## EXTRAIT DU TEXTE
——
La décroissance expliquée à ceux qui font semblant de pas comprendre !

décroissance

Vous allez tout comprendre à la décroissance en moins de temps qu’il n’en faut à François Pinault pour gagner un million d’euros !

Dans les meetings politiques, sur les plateaux télé ou dans les amphis, beaucoup font semblant de confondre « décroissance » et récession. C’est à eux – et à vous par la même occasion – que je vais tenter d’expliquer ce qu’est vraiment la décroissance… et pourquoi c’est l’avenir !

Les limites de la croissance

Aux origines de la théorie de la décroissance, il y a un constat : une croissance infinie dans un monde fini est physiquement impossible. Je dirai même plus : c’est complètement absurde.

Plus nous produisons, moins nous disposons de matières premières, d’énergie et plus nous polluons.

Le saviez-vous ? Actuellement, l’empreinte écologique de l’humanité est de 2,3 hectare/habitant. Cette empreinte est supérieure à la biocapacité de la planète estimée à 1,8 ha/habitant.

Bref, s’entêter à poursuivre l’objectif de la « croissance du PIB » relève du suicide collectif.

La preuve : en 2009, le Stockholm Resilience Center a déterminé 11 processus naturels qui sont indispensables à l’habitabilité de la planète. 5 d’entre eux sont déjà enrayés par l’action humaine : la biodiversité, le changement climatique, le changement d’usage des sols, la perturbation des cycles biogéochimiques de l’azote et du phosphore. Bientôt ce seront 7 d’entre eux, avec l’acidification des océans et la surconsommation d’eau douce.

Depuis l’antiquité, l’enrichissement des uns (la création de valeur ajoutée) est (toujours) le fruit de l’exploitation des corps humains et des ressources naturelles.
——
## MATÉRIEL FOURNI
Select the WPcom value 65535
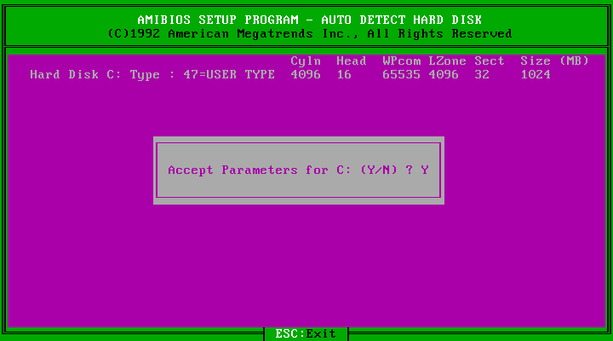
——
## CONSIGNE 1
Traduisez en anglais cette phrase tirée du texte sur la décroissance : « Plus nous produisons, moins nous disposons de matières premières, d’énergie et plus nous polluons. »
## CONSIGNE 2
Prolongez le texte sur la décroissance en reprenant juste après sa dernière phrase.
Vous n'avez pas besoin du matériel fourni.

## RÉPONSE 1
The more we produce, the fewer raw materials and the less energy we have, and the more we pollute.

## RÉPONSE 2
Cette théorie est détaillée dans un livre : le fameux rapport Meadows de 1972 sur « les limites à la croissance ».

Il n’y a pas d’avenir pour l’humanité, sans revenir à un mode de vie qui respecte les limites planétaires.

Mirages de la croissance

Les théories économiques qui sont aujourd’hui appliquées dans le monde postulent que

croissance = création de richesses = création d’emplois = redistribution des richesses

Sauf que cette théorie est fausse.

Elle est née dans les années 1950, pendant les « Trente Glorieuses » que l’on présente toujours comme un âge d’or… Alors qu’en fait, c’est juste le moment où l’humanité s’est mise à piller la nature sans aucune limite.

On sait depuis les années 1970 que la théorie de la croissance ne fonctionne pas.

On sait qu’elle conduit à un pillage des ressources naturelles (cf rapports Meadows 1972 et Charney 1979).

On sait aussi que la croissance ne fait pas le bonheur des populations, mais qu’elle repose sur l’exploitation du vivant (humains compris).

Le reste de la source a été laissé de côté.